Daya Dukung Lingkungan Hidup/D3TLH - Sektor Air Minum di Kota Depok.
Kata Kunci: Analisis Distribusi Spasial,
Autokorelasi Spasial, Korelasi Rank Spearman
Abstract
Development
of Depok City has led to changes in land use, with the emergence of sprawl such
as ribbon development and leapfrog development. Negative impacts of urban
sprawl in Depok City include traffic congestion, floods, air pollution, and water
contamination.
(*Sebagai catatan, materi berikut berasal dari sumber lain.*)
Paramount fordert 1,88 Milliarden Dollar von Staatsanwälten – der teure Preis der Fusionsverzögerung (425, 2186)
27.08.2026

The aim of this research is to explore the relationship between
urban sprawl and the environmental carrying capacity conditions in the water
sector in Depok City. The analytical methods used in this study are spatial
distribution analysis, spatial autocorrelation, and Spearman’s rank
correlation. The research findings indicate that the urban sprawl development
occurring in the city of Depok over the past 10 years shows indications of a
decreasing trend in urban sprawl, with the discovery of the Low Sprawl index
dominating 84.43% during the second period, from 2018 to 2023. However, during
the period of 2013 to 2018, findings show that the Strong Sprawl tendency was
more dominant, likely leading towards the outskirts of Depok city due to relatively
inexpensive land prices and unimplemented zoning regulations. Furthermore, the
typology of urban sprawl that occurred experienced a shift from a tendency
towards ribbon development to leapfrog sprawl, which attempts to fill the empty
spaces resulting from ribbon development during the period from 2013 to 2018.
On the other hand, the urban sprawl development during the period from 2018 to
2023 indicates a significant relationship with the Environmental Carrying
Capacity Status/ D3TLH - Water Sector, albeit with a weak negative direction.
These indications also suggest that neither non-sprawl, low sprawl, nor strong
sprawl are the main and strong determinants of exceeding 81% of the
Environmental Carrying Capacity Status/ D3TLH - Water Sector in Depok city.
Keywords: Spatial Distribution Analysis,
Spatial Autocorrelation, Spearman’s Rank Correlation
Pendahuluan
Kota Depok
yang
merupakan bagian dari wilayah Metropolitan Jabodetabek, telah mengalami
pertumbuhan yang luar biasa dalam beberapa dekade terakhir (Wibisono et al., 2019). Data
dari Badan Pusat Statistik (BPS) menunjukkan bahwa populasinya telah meningkat
dari sekitar 1,75 juta jiwa pada tahun 2010 menjadi lebih dari 2,4 juta jiwa
pada tahun 2020 (BPS, 2024). Kepadatan populasi juga
meningkat pesat, dari 3.627 jiwa per kilometer persegi pada tahun 2010 menjadi
5.142 jiwa per kilometer persegi pada tahun 2020 (BPS, 2024).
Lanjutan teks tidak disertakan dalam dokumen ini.